■ **TEXT FOR ANALYSIS**
Court Opinion

ID: 9503076
Source: CourtListenerOpinion
Date Created: 2023-08-06 19:36:52.071879+00
Date Added: 2024-06-11T09:03:17.682457
License: Public Domain

*3PER CURIAM.
The United States District Court for the Eastern District of Michigan certified the following question to this Court pursuant to MCR 7.305(B):
Assuming that a decedent’s brain has been removed by a medical examiner in order to conduct a lawful investigation into the decedent’s cause of death, do the decedent’s next-of-kin have a right under Michigan law to possess the brain in order to properly bury or cremate the same after the brain is no longer needed for forensic examination?[1]
We granted the request to answer the question.2 Having heard the parties’ oral arguments, and having reviewed the briefs filed by the parties and other interested amici curiae, we answer under the law applicable to this case and the facts as presented: No, assuming that a decedent’s brain was removed by a medical examiner to conduct a lawful investigation into the decedent’s cause of death, the decedent’s next of kin does not have a right under Michigan law to possess the brain in order to properly bury or cremate the same after the brain is no longer needed for forensic examination.
At all times relevant to the underlying federal district court case, this issue was governed by MCL 52.205(5).3 This statute provided:
The county medical examiner shall, after any required examination or autopsy, promptly deliver or return the *4body to relatives ... except that the medical examiner may retain, as long as may be necessary, any portion of the body believed by the medical examiner to be necessary for the detection of any crime.

■ **THINGS TO DO**
- 1) Answer these questions from the court opinion, one line each:
(a) Which court certified the question to this Court?
(b) What answer does this Court give to the certified question?
(c) Which statute governed the issue at all times relevant to the underlying federal case?
- 2) List every field label in the header lines at the top of the court opinion, each with its value.

■ **SUPPLIED ENTRIES**

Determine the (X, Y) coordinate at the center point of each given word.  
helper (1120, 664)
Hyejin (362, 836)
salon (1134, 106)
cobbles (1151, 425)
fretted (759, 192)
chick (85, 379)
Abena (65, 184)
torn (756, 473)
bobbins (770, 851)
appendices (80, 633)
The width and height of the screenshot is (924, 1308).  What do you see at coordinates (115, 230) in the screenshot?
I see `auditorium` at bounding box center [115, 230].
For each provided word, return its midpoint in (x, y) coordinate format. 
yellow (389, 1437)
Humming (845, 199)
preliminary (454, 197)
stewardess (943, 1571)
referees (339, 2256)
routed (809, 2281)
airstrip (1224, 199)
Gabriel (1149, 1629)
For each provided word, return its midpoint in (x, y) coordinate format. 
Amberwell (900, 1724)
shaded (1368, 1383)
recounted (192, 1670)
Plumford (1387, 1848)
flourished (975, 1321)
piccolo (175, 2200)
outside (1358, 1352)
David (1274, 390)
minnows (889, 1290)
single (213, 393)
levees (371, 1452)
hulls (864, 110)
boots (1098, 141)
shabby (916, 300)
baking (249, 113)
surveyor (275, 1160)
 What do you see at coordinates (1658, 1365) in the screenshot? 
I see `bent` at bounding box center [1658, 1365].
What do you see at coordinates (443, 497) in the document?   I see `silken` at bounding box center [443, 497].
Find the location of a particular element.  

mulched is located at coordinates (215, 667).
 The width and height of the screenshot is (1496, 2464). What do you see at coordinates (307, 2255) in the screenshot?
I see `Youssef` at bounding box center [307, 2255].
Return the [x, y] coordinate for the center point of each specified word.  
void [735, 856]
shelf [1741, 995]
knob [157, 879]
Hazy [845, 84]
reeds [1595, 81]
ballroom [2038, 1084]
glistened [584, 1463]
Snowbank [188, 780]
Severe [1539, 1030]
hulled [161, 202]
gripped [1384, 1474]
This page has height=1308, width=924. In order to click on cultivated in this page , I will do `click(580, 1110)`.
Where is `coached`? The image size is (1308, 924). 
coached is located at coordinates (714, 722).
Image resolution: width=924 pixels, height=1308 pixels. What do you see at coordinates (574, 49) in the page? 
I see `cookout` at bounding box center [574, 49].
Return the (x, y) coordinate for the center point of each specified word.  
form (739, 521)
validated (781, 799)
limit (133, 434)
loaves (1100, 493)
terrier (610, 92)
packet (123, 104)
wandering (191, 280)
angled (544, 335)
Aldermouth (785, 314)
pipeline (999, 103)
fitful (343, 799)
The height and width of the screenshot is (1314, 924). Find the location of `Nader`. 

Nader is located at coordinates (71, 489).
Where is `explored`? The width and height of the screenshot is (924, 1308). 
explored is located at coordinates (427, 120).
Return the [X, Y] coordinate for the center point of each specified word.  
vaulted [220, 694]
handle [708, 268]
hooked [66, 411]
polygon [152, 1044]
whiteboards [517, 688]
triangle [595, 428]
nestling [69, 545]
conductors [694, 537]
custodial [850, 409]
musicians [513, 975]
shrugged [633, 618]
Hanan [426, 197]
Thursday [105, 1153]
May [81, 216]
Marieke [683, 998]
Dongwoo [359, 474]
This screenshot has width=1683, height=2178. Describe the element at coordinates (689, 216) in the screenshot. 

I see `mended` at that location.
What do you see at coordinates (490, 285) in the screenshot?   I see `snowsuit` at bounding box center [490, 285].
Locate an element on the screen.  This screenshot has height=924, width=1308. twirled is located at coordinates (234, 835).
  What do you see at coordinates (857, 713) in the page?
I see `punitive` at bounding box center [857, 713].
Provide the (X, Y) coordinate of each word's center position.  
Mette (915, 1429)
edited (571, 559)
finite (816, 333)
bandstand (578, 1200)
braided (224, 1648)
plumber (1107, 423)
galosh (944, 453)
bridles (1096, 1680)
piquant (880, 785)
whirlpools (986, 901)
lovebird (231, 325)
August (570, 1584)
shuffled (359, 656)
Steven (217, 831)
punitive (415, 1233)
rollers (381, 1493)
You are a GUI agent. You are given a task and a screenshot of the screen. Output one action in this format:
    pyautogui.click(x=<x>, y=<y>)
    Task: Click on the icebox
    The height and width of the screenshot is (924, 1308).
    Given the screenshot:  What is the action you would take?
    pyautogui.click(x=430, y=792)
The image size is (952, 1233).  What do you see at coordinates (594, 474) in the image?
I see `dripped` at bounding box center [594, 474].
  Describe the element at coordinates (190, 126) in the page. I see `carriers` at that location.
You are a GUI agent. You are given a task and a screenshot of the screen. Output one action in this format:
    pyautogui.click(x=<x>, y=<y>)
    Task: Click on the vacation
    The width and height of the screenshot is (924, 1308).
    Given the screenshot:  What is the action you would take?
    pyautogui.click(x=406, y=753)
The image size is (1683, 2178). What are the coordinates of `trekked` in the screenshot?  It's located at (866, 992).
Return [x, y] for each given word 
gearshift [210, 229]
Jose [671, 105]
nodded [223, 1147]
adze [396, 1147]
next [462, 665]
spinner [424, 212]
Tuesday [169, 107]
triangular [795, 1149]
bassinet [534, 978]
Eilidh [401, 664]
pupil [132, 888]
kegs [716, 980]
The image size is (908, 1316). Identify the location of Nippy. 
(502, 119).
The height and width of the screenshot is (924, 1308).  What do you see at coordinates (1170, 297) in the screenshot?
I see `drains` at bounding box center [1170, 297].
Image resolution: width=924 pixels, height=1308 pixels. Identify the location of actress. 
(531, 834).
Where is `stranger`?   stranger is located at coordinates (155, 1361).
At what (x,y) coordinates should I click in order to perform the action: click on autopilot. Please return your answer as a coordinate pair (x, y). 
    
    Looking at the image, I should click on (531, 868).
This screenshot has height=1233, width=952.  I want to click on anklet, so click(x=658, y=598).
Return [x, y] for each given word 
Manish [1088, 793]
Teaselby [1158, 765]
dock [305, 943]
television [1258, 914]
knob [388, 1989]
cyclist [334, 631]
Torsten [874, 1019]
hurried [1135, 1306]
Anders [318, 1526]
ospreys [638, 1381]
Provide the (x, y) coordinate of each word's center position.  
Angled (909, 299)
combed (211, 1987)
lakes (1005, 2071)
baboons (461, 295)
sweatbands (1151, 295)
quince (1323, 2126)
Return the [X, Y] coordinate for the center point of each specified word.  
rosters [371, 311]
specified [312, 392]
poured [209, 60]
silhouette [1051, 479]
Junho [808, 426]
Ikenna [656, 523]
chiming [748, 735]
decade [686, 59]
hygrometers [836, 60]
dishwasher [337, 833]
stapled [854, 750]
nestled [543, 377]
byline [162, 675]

■ **TASK-BY-TASK RESULTS**
- 1)
(a) The United States District Court for the Eastern District of Michigan.
(b) No.
(c) MCL 52.205(5).

- 2)
ID: 9503076
Source: CourtListenerOpinion
Date Created: 2023-08-06 19:36:52.071879+00
Date Added: 2024-06-11T09:03:17.682457
License: Public Domain